Researchers have uncovered the grave of an unusual leprosy patient from medieval England. His bones tell a story that could help rewrite our understanding of leprosy and how victims were treated.
Researchers excavating the graves at St. Mary Magdalene hospital cemetery in Winchester, England have discovered the bones of a medieval leper. He has no name, just the clinical designation Sk27, but they know he was a religious pilgrim who spent his last days in the hospital.
Sk27 had leprosy, so scientists extracted his DNA as well as the DNA of the bacteria that caused his leprosy. The strain of leprosy he has still exists today in parts of Asia, since the disease is very slow to evolve.
This slow evolution is part of the reason why leprosy is no longer an official disease of concern. At the same time leprosy reached its peak in medieval Europe, the same time Sk27 lived, humans began developing a resistance to the disease. In more modern times, a cure has been developed which today the World Health organization provides for free.
In time, leprosy will be extinct. For this reason, scientists want to study the disease and learn what they can, before it is eradicated by human evolution and progress.
What most of us know about leprosy comes from the Bible and pop culture. We know lepers were outcast. There was a fear that leprosy was highly contagious. It was also believed to be a curse for sins committed by the victim or perhaps the ancestors of the victim.
But Sk27 tells a different story.
During the medieval period, lepers were not always outcast, and in some cases they were welcome. Rather than cursed, lepers were seen as blessed, at least for awhile. The suffering caused by the disease was often compared to the suffering of Christ. So not all lepers were outcasts.
In fact, the idea that leprosy was a disease associated with ostracism and outcast is more a Victorian misconception than a medieval one.
Sk27 was a young man, probably in his early twenties, and he came from far away, possible Southern Europe of North Africa. He enjoyed a rich diet while growing up, eating meat and a lot of fish. This suggests he could have come from a wealthy background, or he came from a place where food was abundant.

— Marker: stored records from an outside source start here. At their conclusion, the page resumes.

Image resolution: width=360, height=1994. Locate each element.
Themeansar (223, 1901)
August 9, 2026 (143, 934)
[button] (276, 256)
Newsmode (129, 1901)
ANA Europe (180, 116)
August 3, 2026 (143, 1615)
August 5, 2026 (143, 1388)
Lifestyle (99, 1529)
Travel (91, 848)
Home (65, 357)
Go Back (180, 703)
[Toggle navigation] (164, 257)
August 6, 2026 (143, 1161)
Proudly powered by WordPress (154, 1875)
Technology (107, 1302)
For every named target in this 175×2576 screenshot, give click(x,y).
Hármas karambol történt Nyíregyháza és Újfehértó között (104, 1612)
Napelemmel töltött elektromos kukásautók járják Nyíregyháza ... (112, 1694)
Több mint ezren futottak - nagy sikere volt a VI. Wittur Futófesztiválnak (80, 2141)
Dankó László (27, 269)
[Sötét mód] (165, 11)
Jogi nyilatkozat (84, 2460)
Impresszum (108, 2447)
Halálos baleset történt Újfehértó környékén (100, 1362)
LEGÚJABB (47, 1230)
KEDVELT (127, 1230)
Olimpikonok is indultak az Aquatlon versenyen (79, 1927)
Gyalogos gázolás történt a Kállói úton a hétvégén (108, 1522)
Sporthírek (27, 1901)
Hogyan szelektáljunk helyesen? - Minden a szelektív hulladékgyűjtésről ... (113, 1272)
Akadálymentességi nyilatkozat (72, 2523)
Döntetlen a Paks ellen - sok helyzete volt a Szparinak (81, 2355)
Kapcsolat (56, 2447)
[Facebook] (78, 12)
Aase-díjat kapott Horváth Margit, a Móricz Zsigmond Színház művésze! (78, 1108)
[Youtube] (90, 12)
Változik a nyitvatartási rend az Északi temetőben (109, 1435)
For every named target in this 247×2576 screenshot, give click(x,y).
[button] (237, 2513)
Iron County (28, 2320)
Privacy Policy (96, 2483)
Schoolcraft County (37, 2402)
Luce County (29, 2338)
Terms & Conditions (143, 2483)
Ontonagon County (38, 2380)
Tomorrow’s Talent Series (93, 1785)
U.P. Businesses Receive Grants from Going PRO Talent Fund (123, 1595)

He was also a pilgrim. There is one tantalizing clue which affirms this: placed in his grave is a scallop shell with two holes for a string. The scallop was a symbol of religious pilgrimage, handed out to those who visited holy sites in Jerusalem, Rome or Santiago de Compostela, Spain. The shell comes from the shrine of St. James in Spain. It was a place people might have visited while seeking a miraculous cure for their illness. About 5,000 pilgrims per day visited the shrine.
For some reason, the graves of the lepers at St. Mary Magdalene’s in Winchester were moved, but not Sk27’s. His was left. Researchers suspect he may have had some connection to the chapel itself. Was he a particularly devout man? Had he gained the respect of his caregivers? We can only speculate.
By the time Sk27 died, his feet and legs were riddled with lesions, but the rest of his body was probably spared. His face however, would likely have been paralyzed by nerve damage. Perhaps he settled at the hospital, unable to walk without pain.
St. Mary Magdalene’s was a place people came to die. Although it was a hospital, there were few attempts to heal patients. Medicine was rudimentary at best and the underlying cause of disease would not be understood for several centuries to come. Instead, patients at the hospital were merely cared for, and provided what meager comforts were possible before their passing.
Sk27’s bones are a treasure for researchers. They help us to understand the fading disease of leprosy and how it affected people in the medieval world. Soon, the disease will disappear altogether, existing only in the bones of victims like Sk27.